■ Exercise passage:
=-=-=
You cannot make collections from farmers at this time. You cannot collect contributions from domestic servants. You cannot collect contributions from push-cart peddlers and small-store proprietors. It will cost you twice as much to collect as the amount of money that you will collect.

So, for God's sake, start mildly, start modestly. Let me tell you that no other country on earth--not only the big countries like ours, but other countries that are not spread out as ours are--no other country dared to try to include the agricultural workers and the domestic servants at first. And if that is so, why should you, with such an immense country like ours, with such a problem of administration to tackle, why should we undertake all these things and then fail in the administration of them so that it will all come back to us to plague us for the next generation.

I do not want to see that done. Include those employers from whom you can collect. You can collect from an employer of three or more people. That will not cost so much. But you cannot collect from farmers. You cannot collect from domestic servants. You cannot possibly do it.

. . . Why give us all of this extra trouble by including the farmers in addition? After this has been tried, after it has been experimented with, and the farmers see what great benefit it is to everybody, the farmers then may want to come in. We will see. When they do, we will say 'Amen,' and we will welcome them with open arms and say, 'Yes; please come in. We will be happy to have you.'

But do not let us undertake too much now. Do not let us undertake a fight that will defeat us. Do not try to take a bite that will choke us in trying to swallow it. We just cannot do it."

(Pages 571 and 572)

Mr. Buck:

"The gentleman has indicated his dissent from inclusion of farmers and domestic servants under the terms of the old-age pension. Does your dissent also go to the unemployment insurance as far as farmers and domestic servants are concerned?"

Mr. Epstein:

"Certainly; not because I do not believe they should not be in, but I know that pragmatically, for the present, we are not ready to take in that group of people. We just cannot administer it."

Mr. Buck:

"Is that because of the difficulty of collection, largely?"

Mr. Epstein:

"The difficulty of collection, largely, and the general opposition that you, create of new elements that do not want to belong."

Mr. Buck:

"Is there also an element of difficulty there, due to the fact that there are largely transient, itinerant laborers involved?"
=-=-=
■ Data block:
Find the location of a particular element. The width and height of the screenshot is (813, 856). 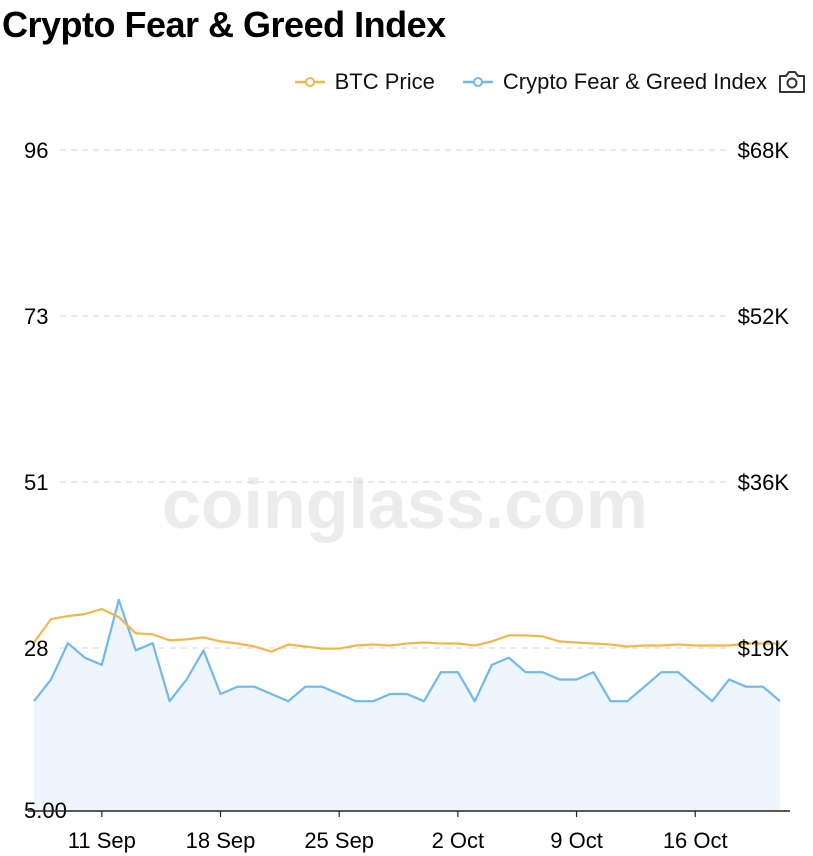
=-=-=
■ Instruction: Continue the hearing testimony on leaving farmers and domestic servants out of the insurance plan from the point where it stops.

■ Task answer:
Mr. Epstein:

"That may be so. In your State, especially, I think that would be a problem; I mean with agricultural workers. We are just simply not equipped in this country on a national scale to enforce contributions on those groups. I do not think we are capable."

Mr. Vinson:

"Would you include casual employees in those excluded; the farmers and domestics?"

Mr. Epstein:

"I would have casual workers; very much.

Mr. Vinson:

"For the same reason that you have given?"

Mr. Epstein:

"Yes; that is right ...."

(Pages 901 and 902)

Secretary Morgenthau (Secretary of Treasury):

"The national contributory old-age annuity system, as now proposed, includes every employee in the United States, other than those of governmental agencies or railways, who earns less than $251 a month. This means that every transient or casual laborer is included, that every domestic servant is covered, and the large and shifting class of agricultural workers is covered. Now, even without the inclusion of these three classes of workers, the task of the Treasury in administering the contributory tax collections would be extremely formidable. If these three classes of workers are to be included, however, the task may well prove insuperable -certainly, at the outset.

I want to point out here that personally I hope these three classes can be included. I am simply pointing out the administrative difficulty of collecting the tax from those classes."

Mr. Reed:

"The British Government had that difficulty, exactly along the lines you mention, and those people were eliminated from the provisions of their security act." (Reference is to domestic service.)

Secretary Morgenthau:

". . . But we should like to ask the committee to consider the question whether it is wise to Jeopardize the entire contributory system, as well as, possibly, to impair tax-collecting efforts in other fields, by the inclusion under the system of the necessity for far-flung, minutely detailed, and very expensive enforcement efforts.

In view of the great importance of our objective, we should greatly regret the imposition of administrative burdens in the bill that would threaten the continued operation of the entire system. After the system has been in operation for some years, more inclusive coverage may prove to be entirely practicable; but we should like to see the system launched in such fashion that its administrative as well as its financial provisions contribute directly to the assurance of its success.

(Pages 910 and 911)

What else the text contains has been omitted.